■ **TEXTO DE LEITURA**
★ ★ ★ ★ ★
Observe a parte da passagem que não é citada na acusação.
Os acusadores não mencionaram que essa pessoa (não necessariamente um israelita) deveria se vestir de preto e cobrir a cabeça, como se estivesse de luto.
Por que teste texto deveria ser interpretado, como se o Talmud estivesse oferecendo conselhos sobre como cometer um crime? Muito pelo contrário, a "pessoa" do exemplo, deveria tentar se misturar com todas as outras pessoas, em estado de luto. O que tal estado provoca? Contato com as pessoas, tentativas das pessoas que o consolarem ou perguntarem se está tudo bem.
O Talmud está oferecendo conselhos - que hoje chamaríamos de cunho psicológico - muito sólidos. Não é dito diretamente a essa pessoa em crise: "Você não pode fazer isso".
Esse conselho para uma pessoa impregnada de algum desejo, não teria nem sentido, nem efeito; porque a pessoa a esta altura, já perdeu o controle de suas ações. E os sábios estavam observando a natureza humana nesta condição.
Em vez disso, a pessoa foi aconselhada, convidada, a primeiro adiar suas "ações pretendidas". De que modo? Indo para uma outra cidade, onde ele não é conhecido. Neste mundo aqui, não existia "transporte público", nem "ônibus"... A pessoa para ir numa outra cidade, tinha que ir a pé, caminhar quilômetros e em campo aberto ainda por cima...
Esta longa viagem serviria como um período de reflexão.
Aquela pessoa então, foi instruída ainda por cima, a "se vestir" como se estivesse de luto, com humildade, o que deve servir como um lembrete, do que ele era em comparação com o que planejava fazer.
Em vez de estar oferecendo "permissão", ou "carta branca" para pecar, o Talmud estava na verdade sugerindo uma forma de repreensão indireta para justamente, impedir a pessoa de pecar.
[E foi assim mesmo que o texto foi entendido na antiguidade, como se vê do que o Rashi no nome de Rav Hai Gaon e o texto do Hidushei HaRan falaram; e também Tossafot, Kidushin 40a].
★ ★ ★ ★ ★
■ **INFORMAÇÕES EXTRAÍDAS**
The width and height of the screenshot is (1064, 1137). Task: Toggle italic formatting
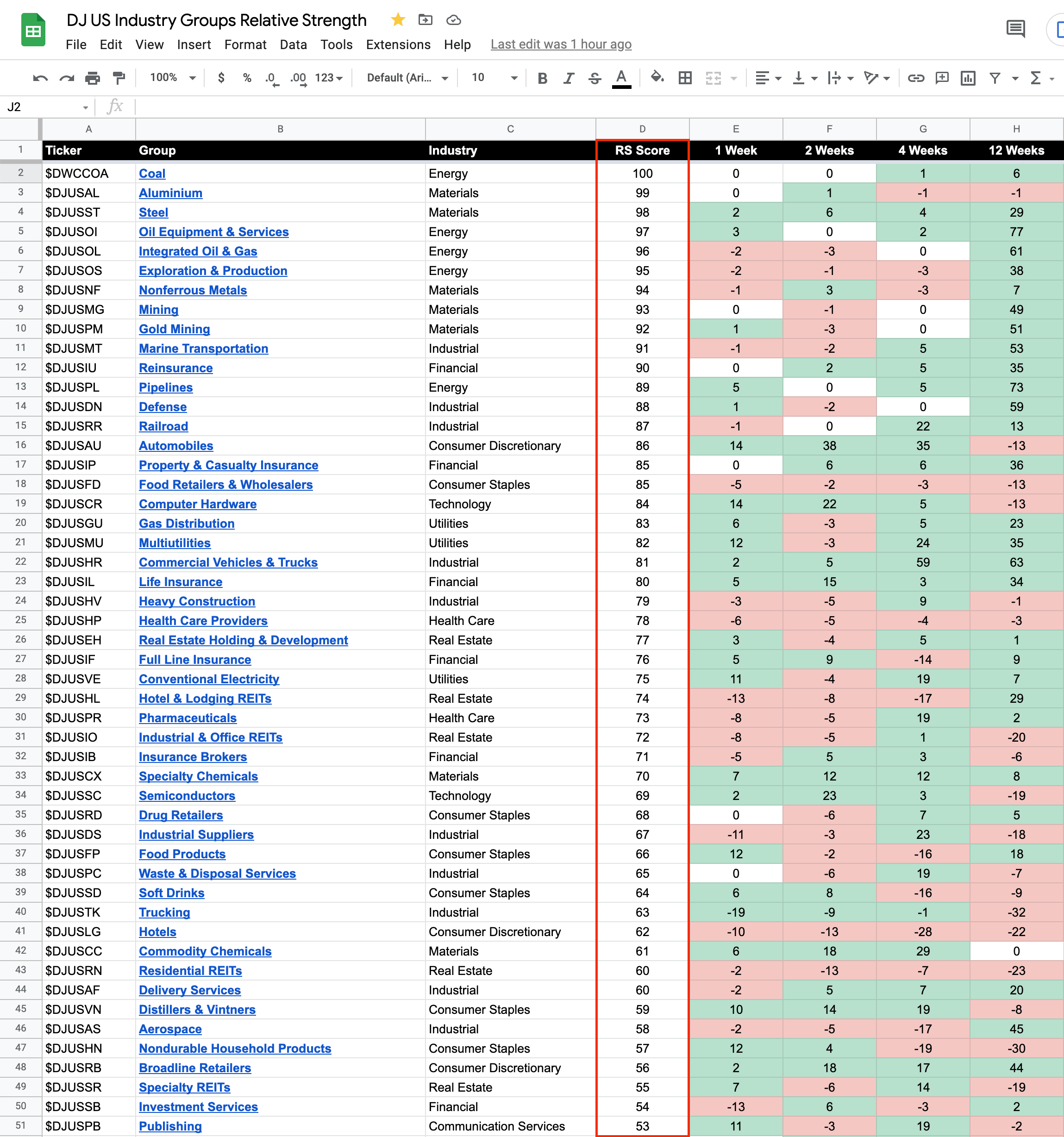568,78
★ ★ ★ ★ ★
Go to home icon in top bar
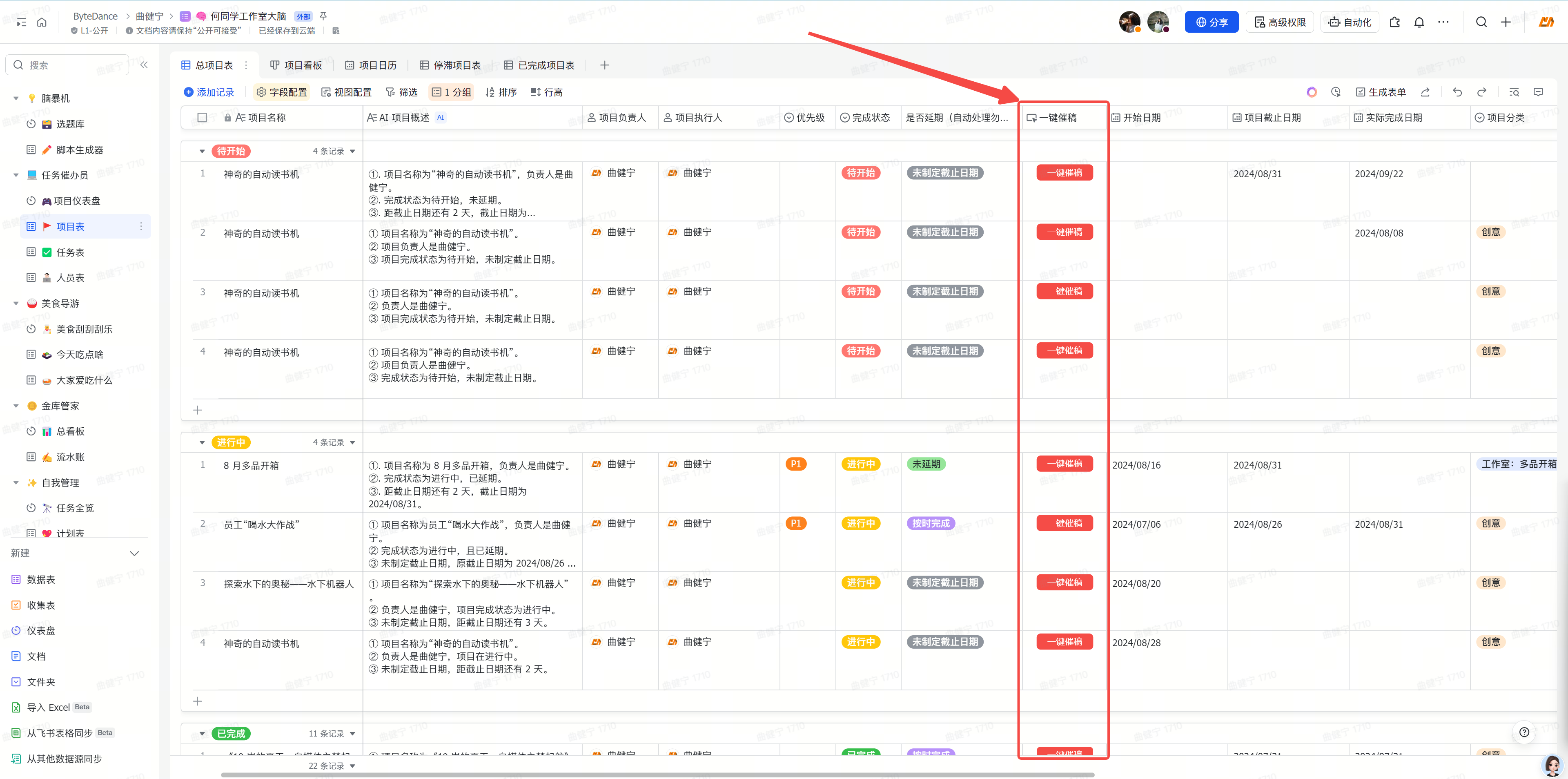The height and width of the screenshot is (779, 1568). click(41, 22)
★ ★ ★ ★ ★
■ **O QUE SE PEDE**
A - Liste as autoridades e obras citadas no trecho entre colchetes do texto sobre o Talmud, na grafia em que aparecem.
B - Copie do texto sobre o Talmud o trecho que vai de "O Talmud está" até "ainda por cima...".
Os registros não têm nenhuma relação com o texto.

■ **RESOLUÇÃO DOS PROBLEMAS**
A - Rashi; Rav Hai Gaon; Hidushei HaRan; Tossafot, Kidushin 40a.

B -
O Talmud está oferecendo conselhos - que hoje chamaríamos de cunho psicológico - muito sólidos. Não é dito diretamente a essa pessoa em crise: "Você não pode fazer isso".
Esse conselho para uma pessoa impregnada de algum desejo, não teria nem sentido, nem efeito; porque a pessoa a esta altura, já perdeu o controle de suas ações. E os sábios estavam observando a natureza humana nesta condição.
Em vez disso, a pessoa foi aconselhada, convidada, a primeiro adiar suas "ações pretendidas". De que modo? Indo para uma outra cidade, onde ele não é conhecido. Neste mundo aqui, não existia "transporte público", nem "ônibus"... A pessoa para ir numa outra cidade, tinha que ir a pé, caminhar quilômetros e em campo aberto ainda por cima...